* Start SUPPLIED MATERIAL *

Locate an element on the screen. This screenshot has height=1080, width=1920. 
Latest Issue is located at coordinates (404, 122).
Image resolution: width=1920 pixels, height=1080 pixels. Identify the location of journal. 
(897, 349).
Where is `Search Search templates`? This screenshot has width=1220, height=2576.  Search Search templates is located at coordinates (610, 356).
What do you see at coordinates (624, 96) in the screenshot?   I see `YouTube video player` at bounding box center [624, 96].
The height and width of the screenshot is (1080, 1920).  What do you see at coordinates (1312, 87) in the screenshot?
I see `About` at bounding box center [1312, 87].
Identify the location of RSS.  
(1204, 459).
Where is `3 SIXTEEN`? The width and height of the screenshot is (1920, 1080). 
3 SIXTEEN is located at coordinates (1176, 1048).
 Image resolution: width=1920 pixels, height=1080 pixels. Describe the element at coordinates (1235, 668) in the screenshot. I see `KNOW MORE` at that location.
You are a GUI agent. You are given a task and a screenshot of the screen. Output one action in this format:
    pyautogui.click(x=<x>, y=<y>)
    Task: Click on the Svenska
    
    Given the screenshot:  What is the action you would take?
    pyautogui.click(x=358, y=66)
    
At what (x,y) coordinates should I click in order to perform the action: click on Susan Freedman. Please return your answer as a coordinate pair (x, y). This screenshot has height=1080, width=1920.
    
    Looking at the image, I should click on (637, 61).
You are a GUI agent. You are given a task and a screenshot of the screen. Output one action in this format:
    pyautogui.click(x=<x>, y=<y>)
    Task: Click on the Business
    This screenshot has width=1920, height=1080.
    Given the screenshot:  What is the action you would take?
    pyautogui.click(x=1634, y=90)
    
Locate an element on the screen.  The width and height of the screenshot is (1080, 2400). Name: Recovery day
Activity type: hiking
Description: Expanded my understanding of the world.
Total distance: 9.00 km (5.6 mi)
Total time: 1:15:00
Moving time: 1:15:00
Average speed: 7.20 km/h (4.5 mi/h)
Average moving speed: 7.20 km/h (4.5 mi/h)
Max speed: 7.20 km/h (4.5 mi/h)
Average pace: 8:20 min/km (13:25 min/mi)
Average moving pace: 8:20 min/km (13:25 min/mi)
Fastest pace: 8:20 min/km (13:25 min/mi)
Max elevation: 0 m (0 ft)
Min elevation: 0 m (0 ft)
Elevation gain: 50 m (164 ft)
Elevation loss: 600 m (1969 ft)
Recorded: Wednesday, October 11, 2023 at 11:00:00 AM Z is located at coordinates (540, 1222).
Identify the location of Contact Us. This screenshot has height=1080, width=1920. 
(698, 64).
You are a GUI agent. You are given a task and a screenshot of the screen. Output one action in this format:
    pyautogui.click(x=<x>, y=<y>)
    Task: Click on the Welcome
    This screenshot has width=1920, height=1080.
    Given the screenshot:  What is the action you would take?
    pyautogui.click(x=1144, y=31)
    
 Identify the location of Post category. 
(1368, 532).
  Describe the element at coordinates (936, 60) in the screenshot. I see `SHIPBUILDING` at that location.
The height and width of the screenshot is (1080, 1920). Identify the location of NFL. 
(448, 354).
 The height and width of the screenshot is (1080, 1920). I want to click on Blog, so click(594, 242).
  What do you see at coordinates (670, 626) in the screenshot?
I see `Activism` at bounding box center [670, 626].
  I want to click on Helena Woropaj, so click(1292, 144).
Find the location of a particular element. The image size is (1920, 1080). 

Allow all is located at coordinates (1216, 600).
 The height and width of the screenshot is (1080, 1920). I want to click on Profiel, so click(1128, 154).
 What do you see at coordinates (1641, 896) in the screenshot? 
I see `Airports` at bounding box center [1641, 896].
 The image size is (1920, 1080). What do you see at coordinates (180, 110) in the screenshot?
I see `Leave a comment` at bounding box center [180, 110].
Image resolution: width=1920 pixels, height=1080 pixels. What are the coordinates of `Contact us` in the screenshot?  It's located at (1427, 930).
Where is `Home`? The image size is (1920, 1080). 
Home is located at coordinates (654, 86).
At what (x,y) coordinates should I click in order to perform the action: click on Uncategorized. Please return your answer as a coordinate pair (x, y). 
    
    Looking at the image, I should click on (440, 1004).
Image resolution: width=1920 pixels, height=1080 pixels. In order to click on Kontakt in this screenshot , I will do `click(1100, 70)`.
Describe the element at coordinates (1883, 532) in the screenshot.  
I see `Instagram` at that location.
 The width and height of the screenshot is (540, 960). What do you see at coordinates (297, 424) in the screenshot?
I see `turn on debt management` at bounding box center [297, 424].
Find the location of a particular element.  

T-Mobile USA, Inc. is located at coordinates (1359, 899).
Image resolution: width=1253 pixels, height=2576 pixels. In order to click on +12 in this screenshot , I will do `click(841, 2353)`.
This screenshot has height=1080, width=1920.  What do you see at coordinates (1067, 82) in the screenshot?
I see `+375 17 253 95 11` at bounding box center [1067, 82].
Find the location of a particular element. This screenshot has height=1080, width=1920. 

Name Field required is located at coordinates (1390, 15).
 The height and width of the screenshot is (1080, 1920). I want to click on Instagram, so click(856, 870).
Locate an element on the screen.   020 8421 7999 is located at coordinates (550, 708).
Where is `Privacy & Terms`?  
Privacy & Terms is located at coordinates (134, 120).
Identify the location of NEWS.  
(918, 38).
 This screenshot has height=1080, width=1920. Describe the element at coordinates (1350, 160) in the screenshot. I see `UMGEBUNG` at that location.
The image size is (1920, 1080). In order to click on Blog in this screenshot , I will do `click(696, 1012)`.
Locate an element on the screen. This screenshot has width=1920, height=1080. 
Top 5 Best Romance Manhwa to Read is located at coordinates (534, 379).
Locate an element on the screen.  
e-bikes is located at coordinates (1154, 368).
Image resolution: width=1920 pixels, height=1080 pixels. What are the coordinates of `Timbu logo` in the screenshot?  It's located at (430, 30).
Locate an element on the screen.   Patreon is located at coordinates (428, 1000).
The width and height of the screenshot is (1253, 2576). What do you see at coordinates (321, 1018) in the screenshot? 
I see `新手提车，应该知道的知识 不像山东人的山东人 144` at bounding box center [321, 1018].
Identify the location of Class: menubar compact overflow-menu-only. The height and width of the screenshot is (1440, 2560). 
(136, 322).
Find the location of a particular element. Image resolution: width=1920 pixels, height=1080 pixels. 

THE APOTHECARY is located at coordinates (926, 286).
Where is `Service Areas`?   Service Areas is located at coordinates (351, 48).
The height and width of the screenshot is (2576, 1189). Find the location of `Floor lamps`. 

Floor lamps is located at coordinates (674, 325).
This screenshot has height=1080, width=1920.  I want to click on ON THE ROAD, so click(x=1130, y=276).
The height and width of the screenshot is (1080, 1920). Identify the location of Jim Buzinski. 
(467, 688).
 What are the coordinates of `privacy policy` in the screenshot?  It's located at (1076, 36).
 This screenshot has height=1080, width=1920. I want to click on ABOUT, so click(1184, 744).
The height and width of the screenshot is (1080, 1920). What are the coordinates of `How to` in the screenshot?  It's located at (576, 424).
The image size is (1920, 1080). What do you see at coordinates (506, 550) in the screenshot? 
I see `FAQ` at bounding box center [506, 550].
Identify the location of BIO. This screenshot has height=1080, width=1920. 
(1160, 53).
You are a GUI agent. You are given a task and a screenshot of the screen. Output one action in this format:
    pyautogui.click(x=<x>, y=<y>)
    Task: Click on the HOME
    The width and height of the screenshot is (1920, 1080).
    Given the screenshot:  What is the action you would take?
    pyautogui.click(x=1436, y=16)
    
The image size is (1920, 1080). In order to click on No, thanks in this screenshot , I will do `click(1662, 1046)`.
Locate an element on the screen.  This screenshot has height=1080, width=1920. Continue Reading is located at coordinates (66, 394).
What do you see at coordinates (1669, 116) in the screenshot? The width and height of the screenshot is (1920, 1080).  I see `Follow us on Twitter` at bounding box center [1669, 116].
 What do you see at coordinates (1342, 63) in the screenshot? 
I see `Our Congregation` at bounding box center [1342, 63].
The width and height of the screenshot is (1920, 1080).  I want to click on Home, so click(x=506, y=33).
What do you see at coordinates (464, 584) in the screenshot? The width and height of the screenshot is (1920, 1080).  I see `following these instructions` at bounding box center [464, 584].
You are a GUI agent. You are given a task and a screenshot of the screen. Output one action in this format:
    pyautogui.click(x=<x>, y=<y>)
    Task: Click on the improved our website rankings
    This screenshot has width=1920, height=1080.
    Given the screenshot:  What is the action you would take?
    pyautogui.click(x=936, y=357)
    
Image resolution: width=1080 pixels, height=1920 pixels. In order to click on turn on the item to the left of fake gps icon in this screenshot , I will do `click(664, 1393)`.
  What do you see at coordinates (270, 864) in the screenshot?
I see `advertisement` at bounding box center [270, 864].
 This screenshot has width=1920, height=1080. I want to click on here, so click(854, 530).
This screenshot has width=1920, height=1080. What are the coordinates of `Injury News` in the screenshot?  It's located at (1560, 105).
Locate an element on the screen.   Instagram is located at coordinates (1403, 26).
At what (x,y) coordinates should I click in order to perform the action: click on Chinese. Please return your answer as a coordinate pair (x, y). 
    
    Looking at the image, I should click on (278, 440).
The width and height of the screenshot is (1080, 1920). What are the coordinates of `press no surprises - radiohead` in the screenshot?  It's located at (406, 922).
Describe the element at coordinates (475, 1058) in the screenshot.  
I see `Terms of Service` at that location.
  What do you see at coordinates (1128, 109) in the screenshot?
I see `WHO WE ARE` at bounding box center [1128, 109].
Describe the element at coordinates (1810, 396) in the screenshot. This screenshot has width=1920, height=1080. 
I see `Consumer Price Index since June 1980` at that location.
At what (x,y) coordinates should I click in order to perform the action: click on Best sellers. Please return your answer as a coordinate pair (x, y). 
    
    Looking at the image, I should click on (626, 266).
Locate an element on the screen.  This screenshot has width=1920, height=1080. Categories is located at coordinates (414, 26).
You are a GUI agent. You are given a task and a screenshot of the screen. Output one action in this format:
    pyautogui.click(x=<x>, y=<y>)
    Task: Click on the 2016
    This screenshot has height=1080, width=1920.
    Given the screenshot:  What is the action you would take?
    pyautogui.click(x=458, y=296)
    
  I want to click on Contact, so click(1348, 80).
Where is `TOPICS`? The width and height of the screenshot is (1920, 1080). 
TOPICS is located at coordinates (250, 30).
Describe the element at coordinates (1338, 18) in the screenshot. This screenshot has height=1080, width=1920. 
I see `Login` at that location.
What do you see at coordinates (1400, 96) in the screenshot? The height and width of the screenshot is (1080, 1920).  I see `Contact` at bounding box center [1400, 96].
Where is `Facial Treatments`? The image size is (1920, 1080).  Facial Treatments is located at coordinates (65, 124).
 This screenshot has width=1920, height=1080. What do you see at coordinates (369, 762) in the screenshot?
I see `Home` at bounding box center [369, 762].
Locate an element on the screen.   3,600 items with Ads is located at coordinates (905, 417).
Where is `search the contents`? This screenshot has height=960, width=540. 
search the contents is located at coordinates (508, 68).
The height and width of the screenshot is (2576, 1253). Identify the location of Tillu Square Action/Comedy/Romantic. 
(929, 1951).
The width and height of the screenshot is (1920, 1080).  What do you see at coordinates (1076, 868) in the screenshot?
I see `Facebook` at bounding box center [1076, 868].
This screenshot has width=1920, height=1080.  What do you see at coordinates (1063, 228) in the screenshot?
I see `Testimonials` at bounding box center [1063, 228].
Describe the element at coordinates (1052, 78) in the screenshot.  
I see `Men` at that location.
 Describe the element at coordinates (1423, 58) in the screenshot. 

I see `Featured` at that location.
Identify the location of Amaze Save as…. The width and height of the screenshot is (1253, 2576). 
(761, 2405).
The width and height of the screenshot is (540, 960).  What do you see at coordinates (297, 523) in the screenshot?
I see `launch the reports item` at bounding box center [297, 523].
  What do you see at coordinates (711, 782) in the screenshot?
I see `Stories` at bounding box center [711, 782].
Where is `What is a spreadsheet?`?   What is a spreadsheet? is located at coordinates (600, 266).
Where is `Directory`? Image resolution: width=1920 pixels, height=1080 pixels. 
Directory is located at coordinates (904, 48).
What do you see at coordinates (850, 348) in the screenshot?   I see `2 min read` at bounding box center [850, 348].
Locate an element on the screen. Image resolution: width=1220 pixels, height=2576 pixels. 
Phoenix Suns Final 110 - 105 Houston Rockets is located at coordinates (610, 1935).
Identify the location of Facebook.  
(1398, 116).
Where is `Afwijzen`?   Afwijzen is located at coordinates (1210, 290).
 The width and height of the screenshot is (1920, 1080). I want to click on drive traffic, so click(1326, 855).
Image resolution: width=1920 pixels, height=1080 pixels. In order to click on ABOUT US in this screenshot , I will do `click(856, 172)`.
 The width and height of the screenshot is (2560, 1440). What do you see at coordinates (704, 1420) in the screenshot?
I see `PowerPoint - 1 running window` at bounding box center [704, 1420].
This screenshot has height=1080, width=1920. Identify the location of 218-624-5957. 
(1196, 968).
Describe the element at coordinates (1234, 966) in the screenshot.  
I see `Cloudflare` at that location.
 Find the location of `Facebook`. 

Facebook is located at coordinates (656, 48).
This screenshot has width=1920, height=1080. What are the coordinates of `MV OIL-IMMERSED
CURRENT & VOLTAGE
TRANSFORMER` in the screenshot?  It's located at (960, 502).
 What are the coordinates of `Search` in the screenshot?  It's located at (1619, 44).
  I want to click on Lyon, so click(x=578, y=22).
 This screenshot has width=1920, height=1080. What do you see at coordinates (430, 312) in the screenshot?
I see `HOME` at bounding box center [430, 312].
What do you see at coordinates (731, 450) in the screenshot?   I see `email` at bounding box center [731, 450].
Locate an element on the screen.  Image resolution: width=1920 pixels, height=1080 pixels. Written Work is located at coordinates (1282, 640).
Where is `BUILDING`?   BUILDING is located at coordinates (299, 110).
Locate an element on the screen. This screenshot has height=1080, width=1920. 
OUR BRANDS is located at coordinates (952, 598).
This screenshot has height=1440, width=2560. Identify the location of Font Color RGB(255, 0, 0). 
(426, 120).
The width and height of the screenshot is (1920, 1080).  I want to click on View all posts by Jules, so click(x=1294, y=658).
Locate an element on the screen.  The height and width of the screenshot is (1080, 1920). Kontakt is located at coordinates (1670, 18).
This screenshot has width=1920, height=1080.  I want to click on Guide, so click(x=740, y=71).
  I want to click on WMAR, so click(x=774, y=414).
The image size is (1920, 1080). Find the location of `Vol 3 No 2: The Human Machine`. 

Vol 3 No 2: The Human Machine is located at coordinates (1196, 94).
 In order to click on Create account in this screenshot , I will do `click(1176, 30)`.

* End SUPPLIED MATERIAL *

**WHAT YOU NEED TO DO**
Please copy out the records character for character, beginning at the line containing "What do you see at coordinates (1669, 116)" and continuing through the line containing "This screenshot has width=1920, height=1080. I", with both of those lines included.

**PROBLEM SOLUTION**
What do you see at coordinates (1669, 116) in the screenshot? The width and height of the screenshot is (1920, 1080).  I see `Follow us on Twitter` at bounding box center [1669, 116].
 What do you see at coordinates (1342, 63) in the screenshot? 
I see `Our Congregation` at bounding box center [1342, 63].
The width and height of the screenshot is (1920, 1080).  I want to click on Home, so click(x=506, y=33).
What do you see at coordinates (464, 584) in the screenshot? The width and height of the screenshot is (1920, 1080).  I see `following these instructions` at bounding box center [464, 584].
You are a GUI agent. You are given a task and a screenshot of the screen. Output one action in this format:
    pyautogui.click(x=<x>, y=<y>)
    Task: Click on the improved our website rankings
    This screenshot has width=1920, height=1080.
    Given the screenshot:  What is the action you would take?
    pyautogui.click(x=936, y=357)
    
Image resolution: width=1080 pixels, height=1920 pixels. In order to click on turn on the item to the left of fake gps icon in this screenshot , I will do `click(664, 1393)`.
  What do you see at coordinates (270, 864) in the screenshot?
I see `advertisement` at bounding box center [270, 864].
 This screenshot has width=1920, height=1080. I want to click on here, so click(854, 530).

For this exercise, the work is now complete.